Incident Management

Incident Management and Problem Management are intimately related within the context of the ITIL framework. On the surface, these two processes may seem to be very similar, however, they work to achieve very different objectives within an organization. One of the purposes of the ITIL framework was to establish a common lexicon, an IT vernacular, which terms and definitions are standardized to establish common understanding and communication.

To begin our differentiation between these two processes, it’s beneficial to understand the definitions of both incidents and problems. An incident is any unplanned interruption/reduction in quality of service. To define it more broadly, an incident is anything that can affect IT services. A problem, on the other hand, is the cause of one or more incidents where the root cause is often not initially understood.
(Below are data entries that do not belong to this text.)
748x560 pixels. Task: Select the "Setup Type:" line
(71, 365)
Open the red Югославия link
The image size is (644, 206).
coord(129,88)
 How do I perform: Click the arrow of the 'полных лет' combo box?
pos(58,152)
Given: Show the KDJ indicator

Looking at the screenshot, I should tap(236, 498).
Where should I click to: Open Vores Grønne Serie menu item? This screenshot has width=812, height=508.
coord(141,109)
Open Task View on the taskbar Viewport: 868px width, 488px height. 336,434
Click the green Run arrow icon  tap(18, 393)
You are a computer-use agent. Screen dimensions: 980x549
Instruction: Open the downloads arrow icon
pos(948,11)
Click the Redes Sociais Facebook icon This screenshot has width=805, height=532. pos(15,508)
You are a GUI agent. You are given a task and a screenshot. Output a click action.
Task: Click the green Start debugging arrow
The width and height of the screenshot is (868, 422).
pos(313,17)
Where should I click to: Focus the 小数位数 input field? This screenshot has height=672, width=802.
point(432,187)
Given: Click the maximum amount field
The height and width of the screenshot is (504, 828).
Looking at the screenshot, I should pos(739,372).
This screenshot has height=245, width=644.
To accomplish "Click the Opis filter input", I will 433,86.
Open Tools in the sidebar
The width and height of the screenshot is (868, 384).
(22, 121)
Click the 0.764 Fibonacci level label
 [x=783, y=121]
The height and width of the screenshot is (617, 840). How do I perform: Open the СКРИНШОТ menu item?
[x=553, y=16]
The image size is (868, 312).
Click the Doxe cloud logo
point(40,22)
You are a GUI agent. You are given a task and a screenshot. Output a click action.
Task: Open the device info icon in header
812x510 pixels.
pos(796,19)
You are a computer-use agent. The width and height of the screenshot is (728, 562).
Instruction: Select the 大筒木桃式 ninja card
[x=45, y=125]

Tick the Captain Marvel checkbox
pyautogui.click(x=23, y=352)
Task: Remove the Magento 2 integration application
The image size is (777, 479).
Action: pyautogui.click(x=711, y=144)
The purpose of Incident Management is ALWAYS to restore normal service operation as quickly as possible. Minimizing impact on business operations is the primary function of Incident Management whereas Problem Management is concerned with eliminating recurring incidents and to minimize the impacts of incidents that are unpreventable. The incident management process is where workarounds are acceptable because the goal is to restore service to your customers as quickly as possible. The problem management process occurs when an organization has compiled several incidents that seem to be related to the same issue; (problem) warranting an investigation into the root causes of the error.

Since Incident Management’s primary objective is to restore service to normal operations as quickly as possible, it’s imperative that organizations agree on timescales for handling incidents based upon incident response as well as the resolution targets outlined in the SLA’s (Service Level Agreements). All support groups need to understand and adhere to these timescales to promote homogeny throughout the incident management process.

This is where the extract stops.